When executing the following query (a modified excerpt from the tablespace
regression test):
CREATE TABLESPACE regress_tblspace LOCATION '@testtablespace@';
CREATE TABLE test_default_tab_p(id bigint, val bigint)
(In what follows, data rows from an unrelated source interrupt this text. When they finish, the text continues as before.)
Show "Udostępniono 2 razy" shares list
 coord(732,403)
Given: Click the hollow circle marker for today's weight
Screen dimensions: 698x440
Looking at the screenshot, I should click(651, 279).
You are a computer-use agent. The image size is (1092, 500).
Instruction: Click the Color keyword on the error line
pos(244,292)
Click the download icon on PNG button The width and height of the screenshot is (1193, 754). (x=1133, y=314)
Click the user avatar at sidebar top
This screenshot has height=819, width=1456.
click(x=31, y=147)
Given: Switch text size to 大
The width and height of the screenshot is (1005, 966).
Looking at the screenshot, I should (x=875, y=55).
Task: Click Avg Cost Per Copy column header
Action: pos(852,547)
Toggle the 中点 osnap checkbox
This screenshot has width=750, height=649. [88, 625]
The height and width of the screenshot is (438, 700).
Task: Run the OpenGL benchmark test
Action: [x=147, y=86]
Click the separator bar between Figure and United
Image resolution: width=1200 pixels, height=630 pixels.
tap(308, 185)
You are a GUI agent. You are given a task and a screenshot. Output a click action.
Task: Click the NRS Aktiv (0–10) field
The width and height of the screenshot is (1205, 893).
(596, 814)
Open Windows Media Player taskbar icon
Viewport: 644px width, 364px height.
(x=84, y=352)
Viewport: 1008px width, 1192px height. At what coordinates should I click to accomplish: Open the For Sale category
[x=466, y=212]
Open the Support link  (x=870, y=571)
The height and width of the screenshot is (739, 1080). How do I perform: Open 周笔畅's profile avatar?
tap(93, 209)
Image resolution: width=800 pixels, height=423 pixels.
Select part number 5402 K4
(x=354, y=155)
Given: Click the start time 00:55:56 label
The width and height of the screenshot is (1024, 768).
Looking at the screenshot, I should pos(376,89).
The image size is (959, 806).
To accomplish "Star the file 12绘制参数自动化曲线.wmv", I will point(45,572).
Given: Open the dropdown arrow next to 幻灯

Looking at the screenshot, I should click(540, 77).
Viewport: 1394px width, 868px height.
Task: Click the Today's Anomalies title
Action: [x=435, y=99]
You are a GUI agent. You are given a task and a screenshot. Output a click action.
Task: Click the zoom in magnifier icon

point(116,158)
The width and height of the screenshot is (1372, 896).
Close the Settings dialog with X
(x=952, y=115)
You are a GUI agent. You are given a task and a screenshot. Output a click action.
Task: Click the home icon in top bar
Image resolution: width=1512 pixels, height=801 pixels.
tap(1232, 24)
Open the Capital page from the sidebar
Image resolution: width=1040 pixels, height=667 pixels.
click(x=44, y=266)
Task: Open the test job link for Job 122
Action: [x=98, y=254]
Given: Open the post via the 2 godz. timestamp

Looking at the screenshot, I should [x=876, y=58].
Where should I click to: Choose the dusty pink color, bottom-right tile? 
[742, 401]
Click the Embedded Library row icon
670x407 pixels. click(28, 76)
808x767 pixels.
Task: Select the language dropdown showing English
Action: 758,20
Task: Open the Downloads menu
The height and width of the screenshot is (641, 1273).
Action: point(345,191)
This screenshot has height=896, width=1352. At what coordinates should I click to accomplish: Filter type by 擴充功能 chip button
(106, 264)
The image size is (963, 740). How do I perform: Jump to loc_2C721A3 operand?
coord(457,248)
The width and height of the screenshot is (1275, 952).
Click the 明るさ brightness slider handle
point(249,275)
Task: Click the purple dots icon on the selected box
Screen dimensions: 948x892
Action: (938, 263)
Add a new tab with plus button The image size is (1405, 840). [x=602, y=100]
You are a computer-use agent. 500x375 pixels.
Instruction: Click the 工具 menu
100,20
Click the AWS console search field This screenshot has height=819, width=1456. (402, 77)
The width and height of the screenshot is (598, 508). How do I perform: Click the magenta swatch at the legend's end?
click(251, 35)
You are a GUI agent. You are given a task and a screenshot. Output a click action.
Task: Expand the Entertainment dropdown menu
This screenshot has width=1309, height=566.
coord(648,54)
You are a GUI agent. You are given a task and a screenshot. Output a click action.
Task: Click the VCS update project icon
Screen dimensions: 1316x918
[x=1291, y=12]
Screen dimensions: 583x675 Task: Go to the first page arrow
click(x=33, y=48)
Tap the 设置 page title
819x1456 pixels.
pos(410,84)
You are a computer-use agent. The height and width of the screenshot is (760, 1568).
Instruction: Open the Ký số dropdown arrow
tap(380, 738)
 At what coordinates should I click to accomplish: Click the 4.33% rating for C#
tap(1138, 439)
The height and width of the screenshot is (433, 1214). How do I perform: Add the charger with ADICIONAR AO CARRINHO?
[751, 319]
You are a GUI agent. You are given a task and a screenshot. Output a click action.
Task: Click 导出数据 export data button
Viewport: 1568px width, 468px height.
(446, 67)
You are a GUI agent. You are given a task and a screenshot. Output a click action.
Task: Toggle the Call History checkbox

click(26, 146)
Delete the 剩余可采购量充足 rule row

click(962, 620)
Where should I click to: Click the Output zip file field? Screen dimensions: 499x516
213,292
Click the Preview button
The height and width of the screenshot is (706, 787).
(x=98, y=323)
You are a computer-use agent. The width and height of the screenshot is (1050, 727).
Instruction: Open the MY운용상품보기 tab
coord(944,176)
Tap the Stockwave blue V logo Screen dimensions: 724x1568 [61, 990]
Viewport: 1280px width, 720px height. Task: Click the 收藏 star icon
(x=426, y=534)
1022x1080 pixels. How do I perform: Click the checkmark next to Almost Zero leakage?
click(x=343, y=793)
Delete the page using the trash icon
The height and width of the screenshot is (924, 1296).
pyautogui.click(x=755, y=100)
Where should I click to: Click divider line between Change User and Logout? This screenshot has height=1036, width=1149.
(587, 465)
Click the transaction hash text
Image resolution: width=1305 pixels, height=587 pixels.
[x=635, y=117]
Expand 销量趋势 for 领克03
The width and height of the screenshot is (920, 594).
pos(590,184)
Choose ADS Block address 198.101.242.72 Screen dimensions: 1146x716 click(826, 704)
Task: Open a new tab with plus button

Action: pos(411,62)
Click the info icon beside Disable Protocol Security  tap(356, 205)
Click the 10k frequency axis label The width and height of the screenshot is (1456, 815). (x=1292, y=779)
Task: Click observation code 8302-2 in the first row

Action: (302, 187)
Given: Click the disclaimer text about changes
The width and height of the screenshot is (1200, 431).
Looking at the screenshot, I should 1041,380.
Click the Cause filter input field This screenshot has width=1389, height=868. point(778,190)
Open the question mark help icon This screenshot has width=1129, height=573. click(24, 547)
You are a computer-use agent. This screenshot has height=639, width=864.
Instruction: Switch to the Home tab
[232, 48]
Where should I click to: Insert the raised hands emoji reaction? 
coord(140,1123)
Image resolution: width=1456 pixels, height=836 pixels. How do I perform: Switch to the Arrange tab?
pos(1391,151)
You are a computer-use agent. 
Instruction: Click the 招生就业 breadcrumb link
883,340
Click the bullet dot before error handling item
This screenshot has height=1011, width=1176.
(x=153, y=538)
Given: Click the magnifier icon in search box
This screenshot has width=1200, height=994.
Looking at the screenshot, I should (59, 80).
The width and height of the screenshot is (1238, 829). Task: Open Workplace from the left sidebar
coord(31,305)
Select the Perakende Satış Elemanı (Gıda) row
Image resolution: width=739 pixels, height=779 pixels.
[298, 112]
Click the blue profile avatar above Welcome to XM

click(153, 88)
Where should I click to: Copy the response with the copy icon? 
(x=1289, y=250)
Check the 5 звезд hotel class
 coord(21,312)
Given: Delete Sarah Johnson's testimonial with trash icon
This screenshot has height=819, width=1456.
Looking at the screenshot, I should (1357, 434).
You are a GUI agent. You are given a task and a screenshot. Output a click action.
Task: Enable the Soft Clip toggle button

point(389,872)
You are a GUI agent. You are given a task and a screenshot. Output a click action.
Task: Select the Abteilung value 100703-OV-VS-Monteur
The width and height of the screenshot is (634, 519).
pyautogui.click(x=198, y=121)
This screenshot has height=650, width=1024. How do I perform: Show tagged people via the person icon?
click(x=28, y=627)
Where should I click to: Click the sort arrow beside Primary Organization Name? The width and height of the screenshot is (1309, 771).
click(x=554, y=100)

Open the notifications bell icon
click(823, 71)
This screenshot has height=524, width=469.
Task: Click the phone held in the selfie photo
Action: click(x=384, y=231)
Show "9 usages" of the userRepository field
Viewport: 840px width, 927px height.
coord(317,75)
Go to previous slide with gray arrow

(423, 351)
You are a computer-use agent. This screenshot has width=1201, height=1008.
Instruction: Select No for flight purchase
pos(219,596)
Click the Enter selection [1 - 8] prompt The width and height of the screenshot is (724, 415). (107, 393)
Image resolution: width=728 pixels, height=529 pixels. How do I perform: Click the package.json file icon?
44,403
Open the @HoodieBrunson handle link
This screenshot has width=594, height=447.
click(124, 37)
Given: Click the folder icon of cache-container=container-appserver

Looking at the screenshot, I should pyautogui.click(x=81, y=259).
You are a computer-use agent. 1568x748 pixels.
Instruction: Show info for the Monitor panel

    PARTITION BY LIST (id) TABLESPACE regress_tblspace;
CREATE INDEX test_index2 on test_default_tab_p (val) TABLESPACE
regress_tblspace;
DROP TABLESPACE regress_tblspace;
\d+ test_default_tab_p;
ALTER TABLE test_default_tab_p ALTER val TYPE bigint;

I get a segfault with the stacktrace:
Core was generated by `postgres: law regression [local] ALTER TABLE        
                        '.
Program terminated with signal SIGSEGV, Segmentation fault.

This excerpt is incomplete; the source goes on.